»»

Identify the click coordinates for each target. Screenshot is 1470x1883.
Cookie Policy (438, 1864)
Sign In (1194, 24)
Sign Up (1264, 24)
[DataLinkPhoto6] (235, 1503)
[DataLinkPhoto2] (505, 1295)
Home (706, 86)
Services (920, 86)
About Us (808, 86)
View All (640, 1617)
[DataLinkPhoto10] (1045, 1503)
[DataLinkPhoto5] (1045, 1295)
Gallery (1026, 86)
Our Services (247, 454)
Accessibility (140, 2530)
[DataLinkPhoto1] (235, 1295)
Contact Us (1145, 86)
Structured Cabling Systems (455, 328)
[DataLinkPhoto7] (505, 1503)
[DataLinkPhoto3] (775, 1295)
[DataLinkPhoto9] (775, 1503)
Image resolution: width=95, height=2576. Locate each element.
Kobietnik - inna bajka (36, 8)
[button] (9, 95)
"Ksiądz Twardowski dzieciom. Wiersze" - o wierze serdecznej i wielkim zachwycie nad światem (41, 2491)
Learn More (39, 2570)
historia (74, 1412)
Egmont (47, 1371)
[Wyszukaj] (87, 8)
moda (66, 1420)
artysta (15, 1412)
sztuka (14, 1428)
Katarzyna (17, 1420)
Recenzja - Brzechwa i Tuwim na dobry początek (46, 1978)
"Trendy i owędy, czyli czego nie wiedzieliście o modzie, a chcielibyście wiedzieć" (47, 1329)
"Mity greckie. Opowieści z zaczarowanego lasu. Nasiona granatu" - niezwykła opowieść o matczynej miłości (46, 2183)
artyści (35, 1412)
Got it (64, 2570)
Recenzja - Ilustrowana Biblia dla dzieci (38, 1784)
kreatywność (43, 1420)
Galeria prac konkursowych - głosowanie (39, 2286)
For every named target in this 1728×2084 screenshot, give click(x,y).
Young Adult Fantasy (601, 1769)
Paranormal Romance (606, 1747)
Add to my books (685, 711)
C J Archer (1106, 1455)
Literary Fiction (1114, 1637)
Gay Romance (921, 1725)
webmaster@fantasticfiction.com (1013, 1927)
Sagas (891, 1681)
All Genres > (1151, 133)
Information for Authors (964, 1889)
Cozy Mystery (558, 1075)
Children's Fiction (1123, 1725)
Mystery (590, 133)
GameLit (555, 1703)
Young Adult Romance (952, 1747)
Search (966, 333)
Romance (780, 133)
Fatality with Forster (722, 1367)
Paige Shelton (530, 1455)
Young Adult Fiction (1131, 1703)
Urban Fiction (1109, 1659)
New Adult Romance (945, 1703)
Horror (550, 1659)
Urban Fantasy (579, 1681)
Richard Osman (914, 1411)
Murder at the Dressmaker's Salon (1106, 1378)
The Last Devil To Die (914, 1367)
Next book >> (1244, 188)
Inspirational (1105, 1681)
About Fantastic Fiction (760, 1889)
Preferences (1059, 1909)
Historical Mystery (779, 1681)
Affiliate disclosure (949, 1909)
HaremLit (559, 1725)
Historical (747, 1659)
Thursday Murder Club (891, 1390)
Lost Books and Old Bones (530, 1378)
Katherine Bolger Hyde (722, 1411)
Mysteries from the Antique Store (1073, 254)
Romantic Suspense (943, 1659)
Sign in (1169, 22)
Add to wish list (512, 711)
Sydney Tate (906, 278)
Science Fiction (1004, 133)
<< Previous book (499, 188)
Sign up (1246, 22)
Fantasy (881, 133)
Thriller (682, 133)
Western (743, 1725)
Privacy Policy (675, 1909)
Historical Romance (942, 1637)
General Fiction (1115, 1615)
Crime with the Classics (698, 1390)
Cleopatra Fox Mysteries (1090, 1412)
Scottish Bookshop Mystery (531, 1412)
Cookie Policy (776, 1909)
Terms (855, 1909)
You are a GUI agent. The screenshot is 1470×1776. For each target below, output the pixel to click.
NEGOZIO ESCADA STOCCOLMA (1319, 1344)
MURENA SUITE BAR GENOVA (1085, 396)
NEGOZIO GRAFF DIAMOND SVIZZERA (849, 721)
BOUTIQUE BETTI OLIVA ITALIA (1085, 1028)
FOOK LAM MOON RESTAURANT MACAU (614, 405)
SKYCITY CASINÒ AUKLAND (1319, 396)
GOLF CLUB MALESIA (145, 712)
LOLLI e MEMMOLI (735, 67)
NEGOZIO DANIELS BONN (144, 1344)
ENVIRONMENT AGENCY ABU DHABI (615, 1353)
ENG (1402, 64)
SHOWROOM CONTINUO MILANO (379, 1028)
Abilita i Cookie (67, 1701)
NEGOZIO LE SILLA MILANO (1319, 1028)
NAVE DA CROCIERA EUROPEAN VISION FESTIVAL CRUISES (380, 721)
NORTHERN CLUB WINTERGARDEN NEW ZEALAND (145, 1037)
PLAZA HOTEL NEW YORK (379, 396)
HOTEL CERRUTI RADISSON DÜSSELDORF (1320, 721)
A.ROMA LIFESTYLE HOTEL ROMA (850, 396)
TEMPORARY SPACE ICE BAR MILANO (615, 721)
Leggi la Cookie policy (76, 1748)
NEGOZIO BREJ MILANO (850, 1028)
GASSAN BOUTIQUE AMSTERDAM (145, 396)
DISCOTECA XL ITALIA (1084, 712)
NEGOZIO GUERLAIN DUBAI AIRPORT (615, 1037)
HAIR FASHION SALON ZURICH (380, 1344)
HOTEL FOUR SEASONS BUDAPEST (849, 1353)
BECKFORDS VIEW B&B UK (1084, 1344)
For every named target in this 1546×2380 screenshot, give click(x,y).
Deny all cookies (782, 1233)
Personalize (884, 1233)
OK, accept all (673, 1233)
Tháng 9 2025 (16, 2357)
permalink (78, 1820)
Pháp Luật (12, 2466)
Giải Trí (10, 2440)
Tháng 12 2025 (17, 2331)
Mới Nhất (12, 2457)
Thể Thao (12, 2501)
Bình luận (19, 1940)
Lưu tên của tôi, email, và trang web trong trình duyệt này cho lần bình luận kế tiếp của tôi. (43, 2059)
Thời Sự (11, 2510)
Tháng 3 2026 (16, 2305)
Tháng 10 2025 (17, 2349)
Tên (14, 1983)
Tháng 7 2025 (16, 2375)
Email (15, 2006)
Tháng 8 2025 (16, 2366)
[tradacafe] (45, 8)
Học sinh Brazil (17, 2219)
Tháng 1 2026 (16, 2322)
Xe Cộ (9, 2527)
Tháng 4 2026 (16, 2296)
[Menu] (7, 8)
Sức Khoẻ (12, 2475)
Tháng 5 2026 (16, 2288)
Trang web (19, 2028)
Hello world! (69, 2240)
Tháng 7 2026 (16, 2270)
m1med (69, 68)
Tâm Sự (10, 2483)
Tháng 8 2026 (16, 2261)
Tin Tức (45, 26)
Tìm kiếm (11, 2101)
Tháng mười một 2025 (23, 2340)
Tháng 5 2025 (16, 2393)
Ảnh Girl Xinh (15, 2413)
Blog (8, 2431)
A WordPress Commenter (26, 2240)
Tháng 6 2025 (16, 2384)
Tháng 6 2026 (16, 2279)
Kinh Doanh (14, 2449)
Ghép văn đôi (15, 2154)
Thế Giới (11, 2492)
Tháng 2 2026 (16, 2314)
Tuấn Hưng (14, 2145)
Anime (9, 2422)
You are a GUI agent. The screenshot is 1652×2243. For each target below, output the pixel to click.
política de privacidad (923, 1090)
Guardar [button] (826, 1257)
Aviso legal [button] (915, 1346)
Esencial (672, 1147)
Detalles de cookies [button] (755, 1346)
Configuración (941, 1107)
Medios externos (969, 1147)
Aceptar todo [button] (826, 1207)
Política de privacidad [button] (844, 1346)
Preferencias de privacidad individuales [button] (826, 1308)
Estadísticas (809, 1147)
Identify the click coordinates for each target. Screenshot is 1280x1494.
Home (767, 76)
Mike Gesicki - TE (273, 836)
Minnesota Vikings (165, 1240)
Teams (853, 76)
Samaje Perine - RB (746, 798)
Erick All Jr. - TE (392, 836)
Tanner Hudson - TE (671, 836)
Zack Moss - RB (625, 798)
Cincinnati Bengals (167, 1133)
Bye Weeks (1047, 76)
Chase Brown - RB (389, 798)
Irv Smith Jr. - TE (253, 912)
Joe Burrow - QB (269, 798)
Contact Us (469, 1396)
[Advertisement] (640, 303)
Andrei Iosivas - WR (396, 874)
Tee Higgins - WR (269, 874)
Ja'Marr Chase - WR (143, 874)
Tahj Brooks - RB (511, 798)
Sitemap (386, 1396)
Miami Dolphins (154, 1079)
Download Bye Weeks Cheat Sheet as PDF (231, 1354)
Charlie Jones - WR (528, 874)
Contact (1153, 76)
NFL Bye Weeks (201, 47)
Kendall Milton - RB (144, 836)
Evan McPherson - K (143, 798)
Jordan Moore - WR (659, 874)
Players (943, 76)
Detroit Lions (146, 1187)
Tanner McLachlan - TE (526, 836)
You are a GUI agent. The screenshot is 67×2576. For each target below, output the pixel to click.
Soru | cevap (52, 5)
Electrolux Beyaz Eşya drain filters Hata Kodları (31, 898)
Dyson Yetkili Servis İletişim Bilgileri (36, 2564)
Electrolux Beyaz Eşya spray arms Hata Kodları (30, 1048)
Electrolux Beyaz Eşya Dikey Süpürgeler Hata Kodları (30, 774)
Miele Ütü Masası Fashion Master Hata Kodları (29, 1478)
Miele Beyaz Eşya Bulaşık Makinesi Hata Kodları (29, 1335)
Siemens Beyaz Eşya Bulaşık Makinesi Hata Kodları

««

Retype the entries above exactly, but only from the line containing "Kendall Milton - RB (144, 836)" through the line containing "Electrolux Beyaz Eşya Dikey", both included.

Kendall Milton - RB (144, 836)
Evan McPherson - K (143, 798)
Jordan Moore - WR (659, 874)
Players (943, 76)
Detroit Lions (146, 1187)
Tanner McLachlan - TE (526, 836)
You are a GUI agent. The screenshot is 67×2576. For each target below, output the pixel to click.
Soru | cevap (52, 5)
Electrolux Beyaz Eşya drain filters Hata Kodları (31, 898)
Dyson Yetkili Servis İletişim Bilgileri (36, 2564)
Electrolux Beyaz Eşya spray arms Hata Kodları (30, 1048)
Electrolux Beyaz Eşya Dikey Süpürgeler Hata Kodları (30, 774)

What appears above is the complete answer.